**What is required**. Present the data below as a Markdown table with two columns, Row and Line. Put each line's number in Row and the line itself in Line, and leave out blank lines.

**Records**.
______________________________
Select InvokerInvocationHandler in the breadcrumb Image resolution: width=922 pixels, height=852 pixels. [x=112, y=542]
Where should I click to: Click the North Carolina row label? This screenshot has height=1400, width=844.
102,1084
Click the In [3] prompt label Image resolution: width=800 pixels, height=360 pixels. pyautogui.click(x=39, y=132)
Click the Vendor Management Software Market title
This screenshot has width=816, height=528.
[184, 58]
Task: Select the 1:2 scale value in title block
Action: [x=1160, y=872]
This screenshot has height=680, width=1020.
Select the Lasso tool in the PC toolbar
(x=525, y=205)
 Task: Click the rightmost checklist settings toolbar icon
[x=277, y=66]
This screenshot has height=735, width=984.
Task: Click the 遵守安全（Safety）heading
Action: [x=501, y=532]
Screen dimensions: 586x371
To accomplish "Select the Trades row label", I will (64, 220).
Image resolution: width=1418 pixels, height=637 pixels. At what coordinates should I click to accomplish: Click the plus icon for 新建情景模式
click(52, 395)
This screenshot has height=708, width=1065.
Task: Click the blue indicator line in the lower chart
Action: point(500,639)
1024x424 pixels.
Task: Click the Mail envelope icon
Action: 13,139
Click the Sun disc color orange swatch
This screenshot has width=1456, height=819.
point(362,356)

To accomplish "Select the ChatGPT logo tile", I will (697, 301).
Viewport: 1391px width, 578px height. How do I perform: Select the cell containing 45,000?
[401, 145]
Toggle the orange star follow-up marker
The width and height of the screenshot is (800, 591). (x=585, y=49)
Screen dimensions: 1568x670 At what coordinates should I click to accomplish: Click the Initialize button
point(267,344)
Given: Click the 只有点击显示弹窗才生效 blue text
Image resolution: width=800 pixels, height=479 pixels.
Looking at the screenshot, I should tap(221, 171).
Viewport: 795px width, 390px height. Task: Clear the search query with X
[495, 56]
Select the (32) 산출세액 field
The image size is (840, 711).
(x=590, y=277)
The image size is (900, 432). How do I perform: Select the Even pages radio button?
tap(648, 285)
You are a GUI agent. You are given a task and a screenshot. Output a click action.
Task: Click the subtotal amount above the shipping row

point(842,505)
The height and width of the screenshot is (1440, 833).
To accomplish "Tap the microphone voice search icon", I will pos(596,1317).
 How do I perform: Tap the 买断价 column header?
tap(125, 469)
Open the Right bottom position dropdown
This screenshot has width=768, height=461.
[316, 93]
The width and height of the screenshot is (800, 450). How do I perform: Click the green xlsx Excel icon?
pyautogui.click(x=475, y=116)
______________________________
**Result of the exercise**.
| Row | Line |
|---|---|
| 1 | Select InvokerInvocationHandler in the breadcrumb Image resolution: width=922 pixels, height=852 pixels. [x=112, y=542] |
| 2 | Where should I click to: Click the North Carolina row label? This screenshot has height=1400, width=844. |
| 3 | 102,1084 |
| 4 | Click the In [3] prompt label Image resolution: width=800 pixels, height=360 pixels. pyautogui.click(x=39, y=132) |
| 5 | Click the Vendor Management Software Market title |
| 6 | This screenshot has width=816, height=528. |
| 7 | [184, 58] |
| 8 | Task: Select the 1:2 scale value in title block |
| 9 | Action: [x=1160, y=872] |
| 10 | This screenshot has height=680, width=1020. |
| 11 | Select the Lasso tool in the PC toolbar |
| 12 | (x=525, y=205) |
| 13 |  Task: Click the rightmost checklist settings toolbar icon |
| 14 | [x=277, y=66] |
| 15 | This screenshot has height=735, width=984. |
| 16 | Task: Click the 遵守安全（Safety）heading |
| 17 | Action: [x=501, y=532] |
| 18 | Screen dimensions: 586x371 |
| 19 | To accomplish "Select the Trades row label", I will (64, 220). |
| 20 | Image resolution: width=1418 pixels, height=637 pixels. At what coordinates should I click to accomplish: Click the plus icon for 新建情景模式 |
| 21 | click(52, 395) |
| 22 | This screenshot has height=708, width=1065. |
| 23 | Task: Click the blue indicator line in the lower chart |
| 24 | Action: point(500,639) |
| 25 | 1024x424 pixels. |
| 26 | Task: Click the Mail envelope icon |
| 27 | Action: 13,139 |
| 28 | Click the Sun disc color orange swatch |
| 29 | This screenshot has width=1456, height=819. |
| 30 | point(362,356) |
| 31 | To accomplish "Select the ChatGPT logo tile", I will (697, 301). |
| 32 | Viewport: 1391px width, 578px height. How do I perform: Select the cell containing 45,000? |
| 33 | [401, 145] |
| 34 | Toggle the orange star follow-up marker |
| 35 | The width and height of the screenshot is (800, 591). (x=585, y=49) |
| 36 | Screen dimensions: 1568x670 At what coordinates should I click to accomplish: Click the Initialize button |
| 37 | point(267,344) |
| 38 | Given: Click the 只有点击显示弹窗才生效 blue text |
| 39 | Image resolution: width=800 pixels, height=479 pixels. |
| 40 | Looking at the screenshot, I should tap(221, 171). |
| 41 | Viewport: 795px width, 390px height. Task: Clear the search query with X |
| 42 | [495, 56] |
| 43 | Select the (32) 산출세액 field |
| 44 | The image size is (840, 711). |
| 45 | (x=590, y=277) |
| 46 | The image size is (900, 432). How do I perform: Select the Even pages radio button? |
| 47 | tap(648, 285) |
| 48 | You are a GUI agent. You are given a task and a screenshot. Output a click action. |
| 49 | Task: Click the subtotal amount above the shipping row |
| 50 | point(842,505) |
| 51 | The height and width of the screenshot is (1440, 833). |
| 52 | To accomplish "Tap the microphone voice search icon", I will pos(596,1317). |
| 53 |  How do I perform: Tap the 买断价 column header? |
| 54 | tap(125, 469) |
| 55 | Open the Right bottom position dropdown |
| 56 | This screenshot has width=768, height=461. |
| 57 | [316, 93] |
| 58 | The width and height of the screenshot is (800, 450). How do I perform: Click the green xlsx Excel icon? |
| 59 | pyautogui.click(x=475, y=116) |